Deux ans après les attentats du 13 novembre, l'instruction "est toujours en cours et les juges d'instruction espère clôturer le dossier au printemps 2019", a déclaré François Molins. Il décrit un dossier "tentaculaire" : "On compte aujourd'hui plus de 220 tonnes de procédures, un peu plus de 28 000 procès-verbaux et on a vraiment été confrontés dans ce dossier à une cellule terroriste d'une ampleur inédite, avec des investigations qui ont révélé de très fortes connections entre les différents attentats du 13 novembre, mais aussi en France et en Belgique." François Molins ne veut pas se prononcer sur une éventuelle date de procès. L'instruction devrait se poursuivre pendant de longs mois.
Le "difficile" procès Merah
Le procès Merah, lui, a connu son épilogue : Abdelkader Merah, le frère de Mohamed Merah, auteur des tueries de Toulouse et de Montauban en mars 2012, a été condamné le 02 novembre à 20 ans de prison pour association de malfaiteurs terroriste mais sa complicité n'a pas été reconnue. Ce qui a déçu certaines parties civiles. "C'était un procès difficile, concède le magistrat, avec une forte charge émotionnelle, parce que le principal responsable des attentats n'était pas là."
"Il n'a jamais été question de faire de ce type de procès une justice spéciale. C'est une époque révolue, estime François Molins. C'est une justice qui fonctionne en respectant les critères et les canons conventionnels et constitutionnels et qui nécessite la même exigence probatoire. C'est une justice spécialisée, pas une justice spéciale." "Elle offre au justiciable, quoiqu'il ait fait, les mêmes protections, les mêmes garanties de procédure pénale."

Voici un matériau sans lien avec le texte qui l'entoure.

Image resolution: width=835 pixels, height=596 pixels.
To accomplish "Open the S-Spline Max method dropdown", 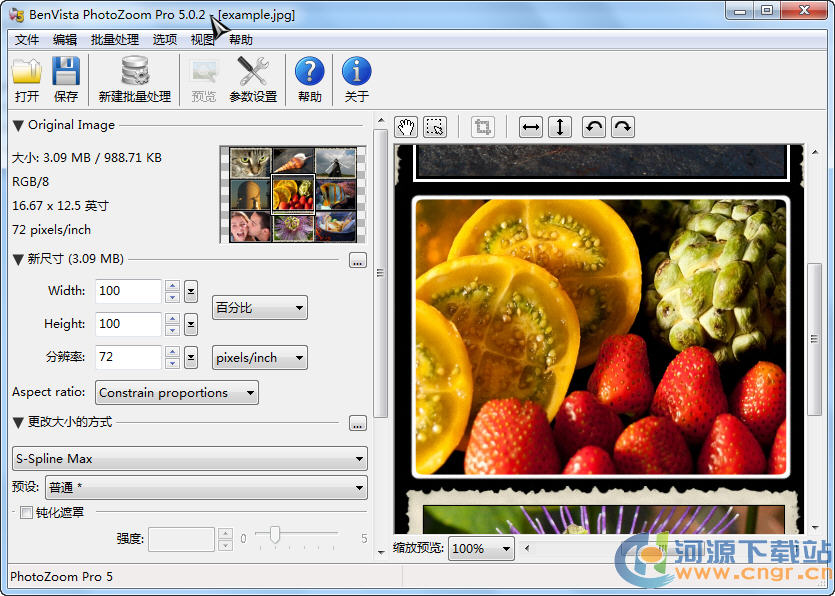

Enfin, le magistrat est revenu sur les dix personnes interpellées mardi en France et en Suisse dans le cadre d'une opération antiterroriste : "C'est, indique-t-il, un groupe d'individus qui correspond sur des réseaux sécurisés et qui tenaient des propos extrêmement violents, évoquant un passage à l'acte dans les mois (à venir), avec des cibles indéterminées le jour où on est intervenus." François Molins confirme que ces dix personnes ont entre 18 et 65 ans, et qu'"un ancien militaire" se trouve parmi elles, "converti et musulman radical".